• EXERCISE REQUIREMENTS
Return the following data exactly, with all pictures left out.

(Stored dataset items)
-=-=-

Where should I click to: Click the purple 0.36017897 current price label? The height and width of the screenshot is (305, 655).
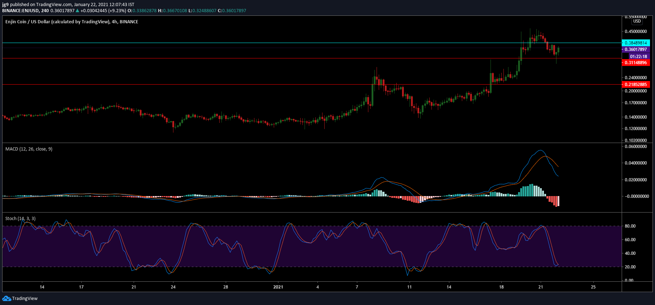tap(636, 49)
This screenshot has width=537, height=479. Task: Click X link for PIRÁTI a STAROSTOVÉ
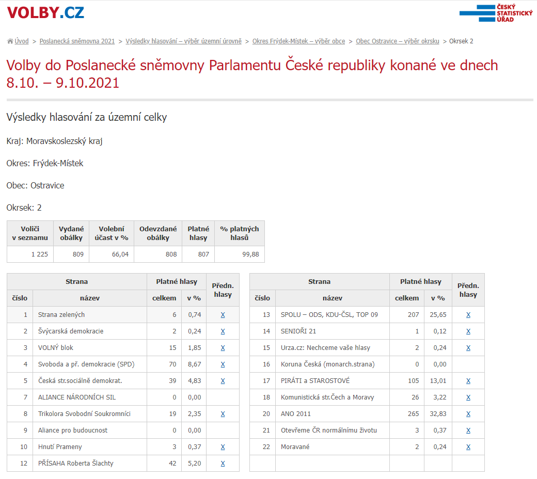(468, 381)
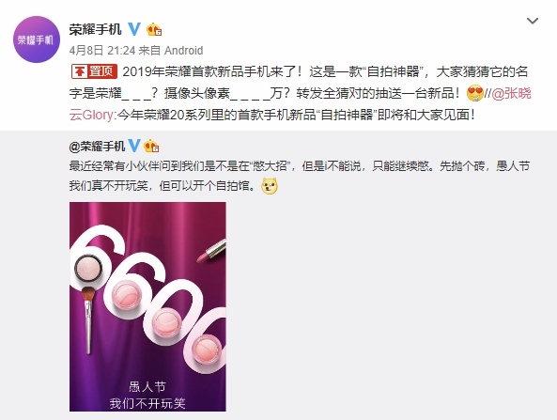The image size is (557, 420).
Task: Open the reposted @荣耀手机 author link
Action: point(97,146)
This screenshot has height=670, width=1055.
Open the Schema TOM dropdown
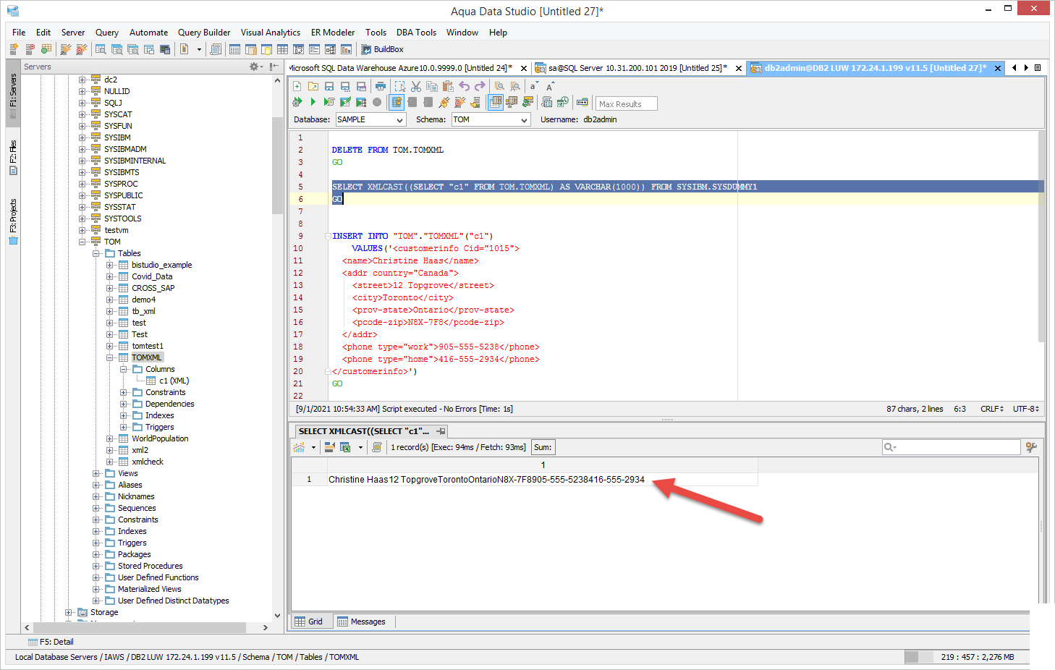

-=-=-

• EXERCISE OUTPUT
Where should I click to: Click the purple 0.36017897 current price label? The height and width of the screenshot is (305, 655).
tap(636, 49)
This screenshot has width=537, height=479. Task: Click X link for PIRÁTI a STAROSTOVÉ
(468, 381)
The image size is (557, 420).
Task: Open the reposted @荣耀手机 author link
Action: point(97,146)
This screenshot has height=670, width=1055.
Open the Schema TOM dropdown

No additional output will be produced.